Secondo quanto riportato dal dossier predisposto dal servizio studi della Camera dei Deputati, in collaborazione con il Cresme, gli incentivi fiscali per il recupero edilizio e per la riqualificazione energetica hanno interessato – dal 1998 al 2017 – circa 16 milioni di interventi, ed attivato investimenti pari a 264 miliardi di euro, di cui 229,4 miliardi hanno riguardato il recupero edilizio e 34,6 miliardi la riqualificazione energetica. Va inoltre sottolineato che le misure di incentivazione hanno attivato un volume importante di investimenti proprio a partire dal 2013, cioè in corrispondenza della maggiorazione dal 36% al 50% delle aliquote per le ristrutturazioni edili e dal 55% al 65% per le riqualificazioni energetiche.
Diminuire, quindi, dal 65% al 50% l’aliquota per l’installazione di caldaie a condensazione assomiglia molto ad un autogol. Si è, in pratica, equiparato un intervento di efficientamento energetico, che ha determinate complessità tecniche e procedurali, ad uno di ristrutturazione edilizia che gode, invece, di procedure molto più semplificate e non deve dimostrare requisiti prestazionali.
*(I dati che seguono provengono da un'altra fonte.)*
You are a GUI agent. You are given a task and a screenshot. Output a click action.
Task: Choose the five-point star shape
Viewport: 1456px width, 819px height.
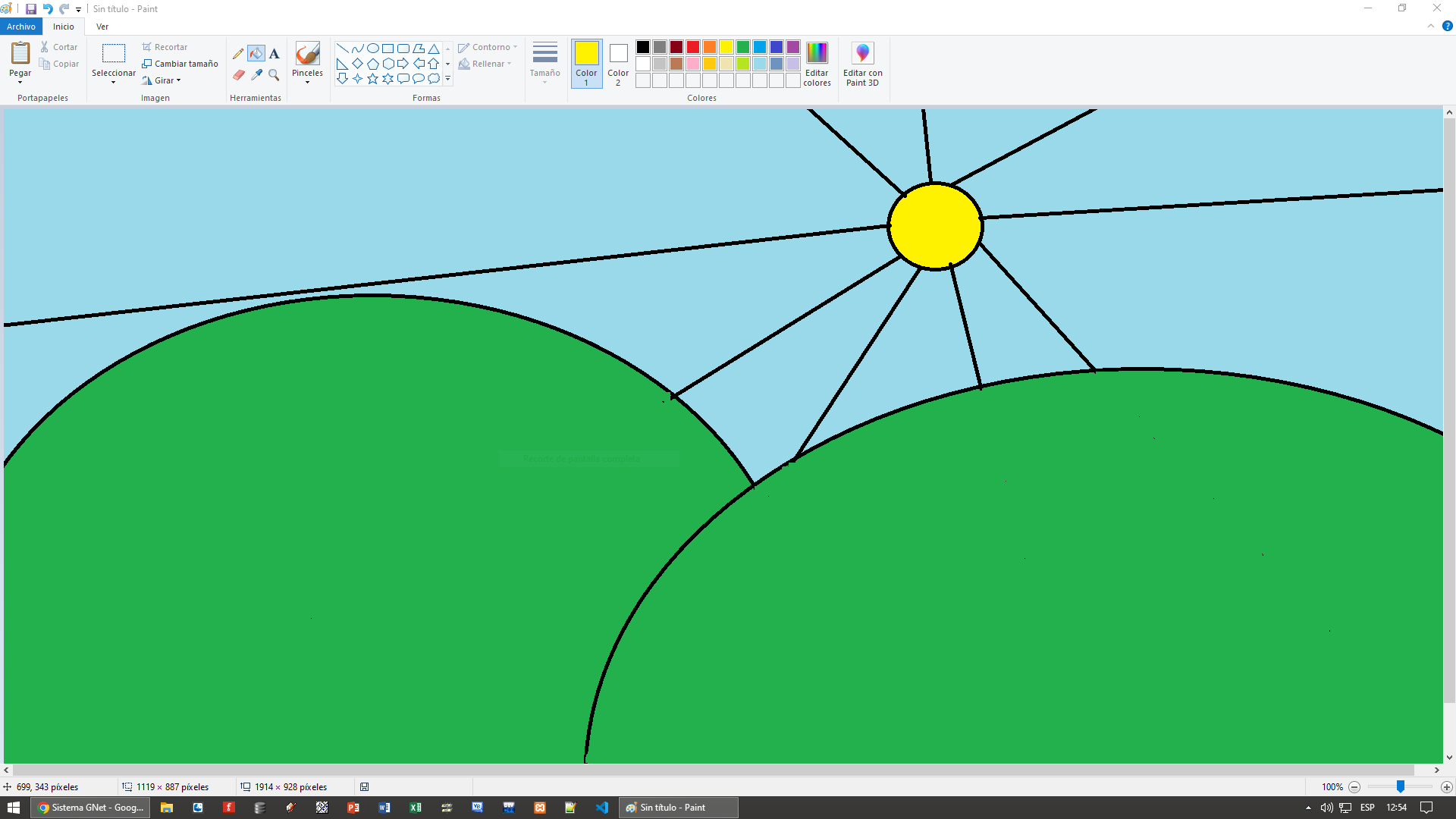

Per quale ragione un cittadino che vuole installare una caldaia a condensazione dovrebbe accedere all’ecobonus, con tutti gli adempimenti burocratici da espletare, se può tranquillamente usufruire dell’analogo incentivo del 50% per le ristrutturazioni edilizie? Tanto varrebbe equipararli ufficialmente, evitando, a chi vuole far installare una caldaia a condensazione per migliorare l’efficienza energetica della propria casa, pratiche burocratiche che confermino la reale riqualificazione e che, evidentemente, per qualcuno sono solo degli inutili pezzi carta che non servono.